Harnessing Our Inner Angels and Demons: What We Have Learned About Want/Should Conflicts and How That Knowledge Can Help Us Reduce Short-Sighted Decision Making

Authors: Katherine L. Milkman, Harvard University; Todd Rogers, Harvard University; Max H. Bazerman, Harvard University

Publication: HBS Working Paper # 5787

Year: 2007

Focus Area: Prevention, Decision Making

Relevance: Understanding the contextual factors that influence a person’s ability to successfully exercise willpower and good decision making may improve the efficacy of financial fraud prevention efforts.

Summary: This overview of the want/should literature focuses on the contextual factors that change whether people tend to choose what they want to do or what they think they should do. It also suggests lessons for individuals and policy makers.
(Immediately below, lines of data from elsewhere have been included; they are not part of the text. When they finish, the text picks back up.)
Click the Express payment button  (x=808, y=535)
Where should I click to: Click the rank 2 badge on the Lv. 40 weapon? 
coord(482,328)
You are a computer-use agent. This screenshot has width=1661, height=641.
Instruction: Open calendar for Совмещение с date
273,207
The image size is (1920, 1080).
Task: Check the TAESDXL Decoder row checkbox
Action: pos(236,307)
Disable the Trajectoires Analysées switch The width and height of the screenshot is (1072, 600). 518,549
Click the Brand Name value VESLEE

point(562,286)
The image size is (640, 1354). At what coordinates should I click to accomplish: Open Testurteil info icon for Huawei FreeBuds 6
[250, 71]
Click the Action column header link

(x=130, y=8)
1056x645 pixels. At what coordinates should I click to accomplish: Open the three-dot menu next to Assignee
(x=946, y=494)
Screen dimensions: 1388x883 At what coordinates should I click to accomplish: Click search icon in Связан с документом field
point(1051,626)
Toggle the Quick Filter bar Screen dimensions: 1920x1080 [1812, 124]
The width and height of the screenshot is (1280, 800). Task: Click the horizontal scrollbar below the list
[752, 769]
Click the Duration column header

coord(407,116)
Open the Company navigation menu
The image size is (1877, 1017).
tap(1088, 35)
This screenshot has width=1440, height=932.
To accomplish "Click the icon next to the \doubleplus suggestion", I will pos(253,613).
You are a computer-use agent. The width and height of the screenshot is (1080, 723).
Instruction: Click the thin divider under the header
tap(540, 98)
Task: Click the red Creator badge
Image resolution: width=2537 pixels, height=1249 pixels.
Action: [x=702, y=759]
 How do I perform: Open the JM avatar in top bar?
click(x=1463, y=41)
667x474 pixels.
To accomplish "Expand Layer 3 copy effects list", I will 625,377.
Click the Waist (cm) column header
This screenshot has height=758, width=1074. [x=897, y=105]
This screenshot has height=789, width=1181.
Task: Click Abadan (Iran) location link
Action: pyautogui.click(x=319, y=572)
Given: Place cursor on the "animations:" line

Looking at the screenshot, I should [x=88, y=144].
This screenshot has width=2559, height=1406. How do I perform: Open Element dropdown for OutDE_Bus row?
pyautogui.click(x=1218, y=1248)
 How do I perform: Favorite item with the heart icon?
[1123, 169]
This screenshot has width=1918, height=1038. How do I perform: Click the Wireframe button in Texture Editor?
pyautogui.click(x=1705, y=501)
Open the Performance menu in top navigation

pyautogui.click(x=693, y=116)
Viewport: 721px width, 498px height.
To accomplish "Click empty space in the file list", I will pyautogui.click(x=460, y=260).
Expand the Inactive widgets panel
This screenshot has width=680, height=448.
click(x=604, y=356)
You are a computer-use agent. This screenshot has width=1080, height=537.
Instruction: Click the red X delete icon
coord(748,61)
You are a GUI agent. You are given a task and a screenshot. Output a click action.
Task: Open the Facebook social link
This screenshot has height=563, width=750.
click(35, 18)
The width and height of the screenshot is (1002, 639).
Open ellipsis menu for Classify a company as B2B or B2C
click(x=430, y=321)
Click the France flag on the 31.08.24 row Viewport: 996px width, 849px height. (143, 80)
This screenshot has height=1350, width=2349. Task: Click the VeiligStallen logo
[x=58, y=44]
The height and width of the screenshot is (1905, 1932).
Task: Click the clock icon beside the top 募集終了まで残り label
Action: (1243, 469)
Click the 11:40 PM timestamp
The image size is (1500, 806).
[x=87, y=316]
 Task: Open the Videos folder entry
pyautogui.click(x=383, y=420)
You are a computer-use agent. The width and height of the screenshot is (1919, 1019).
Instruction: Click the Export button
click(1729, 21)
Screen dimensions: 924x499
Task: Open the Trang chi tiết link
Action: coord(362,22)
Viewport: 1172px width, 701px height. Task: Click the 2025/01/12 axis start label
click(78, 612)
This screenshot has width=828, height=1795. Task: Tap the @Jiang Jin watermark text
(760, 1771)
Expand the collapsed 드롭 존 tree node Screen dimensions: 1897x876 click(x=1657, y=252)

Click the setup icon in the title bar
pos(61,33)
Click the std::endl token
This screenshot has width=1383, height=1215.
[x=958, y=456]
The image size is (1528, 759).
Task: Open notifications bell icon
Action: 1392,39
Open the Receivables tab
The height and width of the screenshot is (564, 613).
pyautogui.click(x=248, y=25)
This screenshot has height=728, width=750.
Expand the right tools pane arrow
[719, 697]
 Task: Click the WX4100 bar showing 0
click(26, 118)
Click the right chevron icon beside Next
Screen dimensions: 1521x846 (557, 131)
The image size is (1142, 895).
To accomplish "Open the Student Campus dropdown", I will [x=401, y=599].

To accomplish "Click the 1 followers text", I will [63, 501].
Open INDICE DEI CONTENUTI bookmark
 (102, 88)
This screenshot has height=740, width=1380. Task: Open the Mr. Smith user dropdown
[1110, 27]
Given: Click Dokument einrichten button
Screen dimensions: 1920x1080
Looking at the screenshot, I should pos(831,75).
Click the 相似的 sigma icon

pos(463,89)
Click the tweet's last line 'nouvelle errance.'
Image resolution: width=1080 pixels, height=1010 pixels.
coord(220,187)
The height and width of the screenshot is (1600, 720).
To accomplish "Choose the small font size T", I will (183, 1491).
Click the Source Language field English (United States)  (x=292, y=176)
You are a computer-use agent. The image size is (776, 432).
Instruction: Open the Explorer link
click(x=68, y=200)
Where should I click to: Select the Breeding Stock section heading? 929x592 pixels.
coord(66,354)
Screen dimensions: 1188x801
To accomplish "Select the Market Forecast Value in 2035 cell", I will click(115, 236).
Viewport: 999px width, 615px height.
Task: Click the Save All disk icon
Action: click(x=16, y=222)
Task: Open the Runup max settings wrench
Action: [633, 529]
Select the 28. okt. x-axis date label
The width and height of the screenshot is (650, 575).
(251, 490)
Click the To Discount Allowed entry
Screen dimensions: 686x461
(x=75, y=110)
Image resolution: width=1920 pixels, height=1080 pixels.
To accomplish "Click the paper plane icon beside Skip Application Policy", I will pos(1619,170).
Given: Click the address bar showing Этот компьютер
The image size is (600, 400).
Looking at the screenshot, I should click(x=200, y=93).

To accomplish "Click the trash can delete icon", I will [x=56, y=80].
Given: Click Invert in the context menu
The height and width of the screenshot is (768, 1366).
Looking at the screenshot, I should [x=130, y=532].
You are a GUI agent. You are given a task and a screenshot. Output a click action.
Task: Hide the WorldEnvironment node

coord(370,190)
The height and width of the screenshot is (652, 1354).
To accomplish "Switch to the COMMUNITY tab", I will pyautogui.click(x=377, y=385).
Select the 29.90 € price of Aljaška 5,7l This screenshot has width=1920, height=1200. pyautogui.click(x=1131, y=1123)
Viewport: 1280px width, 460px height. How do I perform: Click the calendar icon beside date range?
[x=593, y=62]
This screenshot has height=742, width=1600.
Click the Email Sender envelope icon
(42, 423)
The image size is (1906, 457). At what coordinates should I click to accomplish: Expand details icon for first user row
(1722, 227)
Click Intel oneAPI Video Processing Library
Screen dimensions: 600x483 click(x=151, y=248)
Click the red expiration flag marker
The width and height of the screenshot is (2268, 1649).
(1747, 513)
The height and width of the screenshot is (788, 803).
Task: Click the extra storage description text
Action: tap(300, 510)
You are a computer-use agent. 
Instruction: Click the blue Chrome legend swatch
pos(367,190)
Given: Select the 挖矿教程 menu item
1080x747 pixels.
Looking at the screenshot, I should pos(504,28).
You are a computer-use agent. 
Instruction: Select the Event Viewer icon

  • Now or Later: When making choices that take effect in the future, people favor should over want, e.g. when people are making choices about what to do tomorrow they’re more likely to choose to save money, exercise, or watch edifying films than if they’re making choices about what to do today.
  • Multiple choices or One at a time: Direct comparison of two or more choices encourages people to weight them more rationally, activating the should self. But when evaluating different possibilities one at a time, individuals are more likely to favor the want option.
  • Other factors, briefly mentioned, include: “extreme cognitive load,” memorizing a seven digit as opposed to a two digit number increases likelihood of selecting a want option. “Isolated vs. series of similar future choices,” when people are told they’re making the first in a series of choices, they’re more likely to choose the want option.

Finally, the authors consider ways policy could create “conditions that will help each individual do what is in her own long-term best interest,” which often involves enabling the selection of should over want options. Mechanisms discussed include commitment devices — preventative measures to restrain the want self — e.g. piggy banks and “save more tomorrow” program, which let workers sign up to have half of future raises set aside in an investment savings account.

Author Abstract: Although observers of human behavior have long been aware that people regularly struggle with internal conflict when deciding whether to behave responsibly or indulge in impulsivity, psychologists and economists did not begin to empirically investigate this type of want/should conflict until recently. In this paper, we review and synthesize the latest research on want/should conflict, focusing our attention on the findings from an empirical literature on the topic that has blossomed over the last 15 years. We then turn to a discussion of how individuals and policy makers can use what has been learned about want/should conflict to help decision makers select far-sighted options.